Answer with a single number stating how many lines of the entries below include the string "question".

TASK MATERIAL below:

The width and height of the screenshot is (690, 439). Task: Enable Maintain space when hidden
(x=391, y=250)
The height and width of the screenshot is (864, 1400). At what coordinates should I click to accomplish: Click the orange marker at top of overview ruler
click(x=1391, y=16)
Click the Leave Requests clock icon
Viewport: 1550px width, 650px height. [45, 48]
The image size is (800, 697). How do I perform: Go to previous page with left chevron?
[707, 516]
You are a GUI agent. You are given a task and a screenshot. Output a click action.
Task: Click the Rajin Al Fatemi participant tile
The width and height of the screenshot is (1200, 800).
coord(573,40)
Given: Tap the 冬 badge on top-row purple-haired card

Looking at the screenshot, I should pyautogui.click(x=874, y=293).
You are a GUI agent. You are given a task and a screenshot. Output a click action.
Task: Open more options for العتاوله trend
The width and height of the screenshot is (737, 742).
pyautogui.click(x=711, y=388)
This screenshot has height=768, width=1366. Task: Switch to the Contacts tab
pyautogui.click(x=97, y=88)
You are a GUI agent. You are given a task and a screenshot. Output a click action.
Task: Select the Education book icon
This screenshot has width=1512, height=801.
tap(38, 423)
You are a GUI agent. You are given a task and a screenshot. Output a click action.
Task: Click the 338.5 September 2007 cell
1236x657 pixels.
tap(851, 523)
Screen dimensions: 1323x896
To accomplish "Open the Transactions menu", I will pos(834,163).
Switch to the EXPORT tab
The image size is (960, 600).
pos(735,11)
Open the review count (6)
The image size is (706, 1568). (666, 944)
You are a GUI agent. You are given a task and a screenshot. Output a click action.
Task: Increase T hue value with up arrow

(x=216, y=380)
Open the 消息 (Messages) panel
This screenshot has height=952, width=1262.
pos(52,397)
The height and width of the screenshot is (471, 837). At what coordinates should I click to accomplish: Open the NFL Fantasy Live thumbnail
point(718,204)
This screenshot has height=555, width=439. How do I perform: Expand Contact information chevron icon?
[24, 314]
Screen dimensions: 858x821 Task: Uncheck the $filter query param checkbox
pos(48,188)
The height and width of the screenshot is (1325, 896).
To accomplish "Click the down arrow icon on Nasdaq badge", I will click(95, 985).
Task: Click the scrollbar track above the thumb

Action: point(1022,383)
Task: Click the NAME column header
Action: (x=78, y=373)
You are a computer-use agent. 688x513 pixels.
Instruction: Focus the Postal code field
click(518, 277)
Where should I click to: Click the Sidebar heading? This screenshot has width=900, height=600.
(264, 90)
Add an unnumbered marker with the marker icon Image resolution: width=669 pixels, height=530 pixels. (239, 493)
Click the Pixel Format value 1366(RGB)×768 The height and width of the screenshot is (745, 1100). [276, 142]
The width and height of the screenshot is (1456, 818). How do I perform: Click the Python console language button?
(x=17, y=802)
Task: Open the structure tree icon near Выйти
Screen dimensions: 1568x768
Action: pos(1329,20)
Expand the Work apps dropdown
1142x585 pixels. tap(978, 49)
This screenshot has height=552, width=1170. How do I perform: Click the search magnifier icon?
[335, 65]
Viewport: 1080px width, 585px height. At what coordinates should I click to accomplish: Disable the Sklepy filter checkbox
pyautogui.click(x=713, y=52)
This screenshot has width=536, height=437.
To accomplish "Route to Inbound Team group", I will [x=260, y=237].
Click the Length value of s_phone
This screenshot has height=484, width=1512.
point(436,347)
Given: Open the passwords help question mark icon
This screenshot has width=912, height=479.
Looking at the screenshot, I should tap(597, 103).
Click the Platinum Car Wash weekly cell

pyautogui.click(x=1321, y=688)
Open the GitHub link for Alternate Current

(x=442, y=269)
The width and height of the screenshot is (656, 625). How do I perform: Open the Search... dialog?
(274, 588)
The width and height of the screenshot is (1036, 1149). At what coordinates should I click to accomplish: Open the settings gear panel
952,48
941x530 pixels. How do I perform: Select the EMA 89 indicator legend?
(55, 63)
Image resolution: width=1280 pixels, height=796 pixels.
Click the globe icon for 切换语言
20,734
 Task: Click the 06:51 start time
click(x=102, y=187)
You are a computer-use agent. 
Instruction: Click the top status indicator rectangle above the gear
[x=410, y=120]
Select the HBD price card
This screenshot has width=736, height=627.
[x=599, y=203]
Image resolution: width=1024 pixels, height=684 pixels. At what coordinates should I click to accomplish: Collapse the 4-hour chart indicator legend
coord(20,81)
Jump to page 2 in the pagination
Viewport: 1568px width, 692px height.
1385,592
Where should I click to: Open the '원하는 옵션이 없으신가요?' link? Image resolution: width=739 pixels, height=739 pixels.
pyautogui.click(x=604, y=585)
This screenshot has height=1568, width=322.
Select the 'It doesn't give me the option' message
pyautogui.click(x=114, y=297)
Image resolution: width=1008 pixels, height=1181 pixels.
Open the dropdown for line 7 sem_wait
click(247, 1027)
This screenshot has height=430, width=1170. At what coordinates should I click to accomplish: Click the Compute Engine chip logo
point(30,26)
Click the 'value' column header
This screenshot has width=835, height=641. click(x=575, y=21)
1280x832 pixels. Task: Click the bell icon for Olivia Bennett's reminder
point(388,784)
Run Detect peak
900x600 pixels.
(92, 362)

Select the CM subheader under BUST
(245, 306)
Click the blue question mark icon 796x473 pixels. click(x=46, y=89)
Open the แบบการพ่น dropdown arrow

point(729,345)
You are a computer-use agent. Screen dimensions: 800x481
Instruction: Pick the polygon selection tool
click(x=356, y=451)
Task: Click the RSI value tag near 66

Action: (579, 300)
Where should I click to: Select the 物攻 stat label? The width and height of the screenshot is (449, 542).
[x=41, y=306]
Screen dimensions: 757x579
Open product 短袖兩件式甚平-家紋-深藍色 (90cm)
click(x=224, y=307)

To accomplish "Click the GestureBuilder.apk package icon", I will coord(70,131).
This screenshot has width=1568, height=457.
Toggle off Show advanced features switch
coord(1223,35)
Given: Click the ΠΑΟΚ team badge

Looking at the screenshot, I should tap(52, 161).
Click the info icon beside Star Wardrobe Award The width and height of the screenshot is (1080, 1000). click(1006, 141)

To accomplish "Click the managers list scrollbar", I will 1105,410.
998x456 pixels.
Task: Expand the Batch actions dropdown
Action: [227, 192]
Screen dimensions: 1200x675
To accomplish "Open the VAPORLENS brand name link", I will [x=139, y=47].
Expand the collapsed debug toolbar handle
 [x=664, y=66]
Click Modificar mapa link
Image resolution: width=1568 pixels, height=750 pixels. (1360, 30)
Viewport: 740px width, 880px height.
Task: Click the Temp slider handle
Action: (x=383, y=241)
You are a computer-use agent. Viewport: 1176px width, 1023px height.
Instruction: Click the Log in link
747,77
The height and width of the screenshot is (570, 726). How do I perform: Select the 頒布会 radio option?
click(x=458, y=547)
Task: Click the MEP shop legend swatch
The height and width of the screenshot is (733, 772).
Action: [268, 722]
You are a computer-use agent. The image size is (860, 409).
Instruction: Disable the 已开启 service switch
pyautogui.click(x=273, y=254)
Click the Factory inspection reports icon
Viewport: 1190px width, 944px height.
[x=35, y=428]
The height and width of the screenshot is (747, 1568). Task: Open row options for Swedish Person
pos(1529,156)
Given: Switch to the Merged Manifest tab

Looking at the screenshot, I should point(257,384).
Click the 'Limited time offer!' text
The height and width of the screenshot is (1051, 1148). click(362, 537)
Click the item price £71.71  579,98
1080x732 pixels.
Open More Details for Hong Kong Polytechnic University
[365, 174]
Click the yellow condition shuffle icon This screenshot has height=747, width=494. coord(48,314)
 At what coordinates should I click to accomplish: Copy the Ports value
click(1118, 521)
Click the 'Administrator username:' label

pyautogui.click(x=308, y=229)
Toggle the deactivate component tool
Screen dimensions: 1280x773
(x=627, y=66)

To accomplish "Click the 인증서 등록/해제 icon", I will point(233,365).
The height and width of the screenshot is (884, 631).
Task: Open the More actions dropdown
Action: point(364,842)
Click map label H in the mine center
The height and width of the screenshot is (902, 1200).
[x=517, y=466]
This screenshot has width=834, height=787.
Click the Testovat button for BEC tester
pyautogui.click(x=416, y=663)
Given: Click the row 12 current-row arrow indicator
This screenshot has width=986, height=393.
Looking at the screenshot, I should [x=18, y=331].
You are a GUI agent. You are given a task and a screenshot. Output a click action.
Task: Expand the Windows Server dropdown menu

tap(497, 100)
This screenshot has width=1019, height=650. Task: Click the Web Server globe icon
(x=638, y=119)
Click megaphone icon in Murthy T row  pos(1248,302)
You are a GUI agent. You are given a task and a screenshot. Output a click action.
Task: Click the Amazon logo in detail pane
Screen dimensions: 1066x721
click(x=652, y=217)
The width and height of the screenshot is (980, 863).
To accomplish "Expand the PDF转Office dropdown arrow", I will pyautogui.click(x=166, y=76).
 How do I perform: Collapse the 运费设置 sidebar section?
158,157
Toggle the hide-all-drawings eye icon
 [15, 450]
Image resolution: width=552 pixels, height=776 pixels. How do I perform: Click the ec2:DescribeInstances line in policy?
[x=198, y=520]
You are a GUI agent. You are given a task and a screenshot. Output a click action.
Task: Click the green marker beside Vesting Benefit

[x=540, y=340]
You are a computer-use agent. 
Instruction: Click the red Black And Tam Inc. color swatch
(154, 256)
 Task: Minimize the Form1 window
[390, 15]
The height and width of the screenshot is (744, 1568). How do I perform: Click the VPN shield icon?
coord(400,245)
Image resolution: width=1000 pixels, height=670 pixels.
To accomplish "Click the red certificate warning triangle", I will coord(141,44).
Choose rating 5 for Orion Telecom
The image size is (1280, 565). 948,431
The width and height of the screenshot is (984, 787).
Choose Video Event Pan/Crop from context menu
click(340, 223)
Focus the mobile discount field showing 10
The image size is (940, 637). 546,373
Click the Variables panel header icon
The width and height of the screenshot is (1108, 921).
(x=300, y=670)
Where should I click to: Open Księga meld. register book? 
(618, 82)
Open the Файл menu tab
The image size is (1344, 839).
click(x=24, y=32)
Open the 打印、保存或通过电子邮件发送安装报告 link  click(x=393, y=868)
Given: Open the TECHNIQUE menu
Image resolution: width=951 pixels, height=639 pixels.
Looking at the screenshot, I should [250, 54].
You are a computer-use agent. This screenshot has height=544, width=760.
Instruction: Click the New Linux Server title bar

End of TASK MATERIAL.

| THE COMPLETED TASK |
2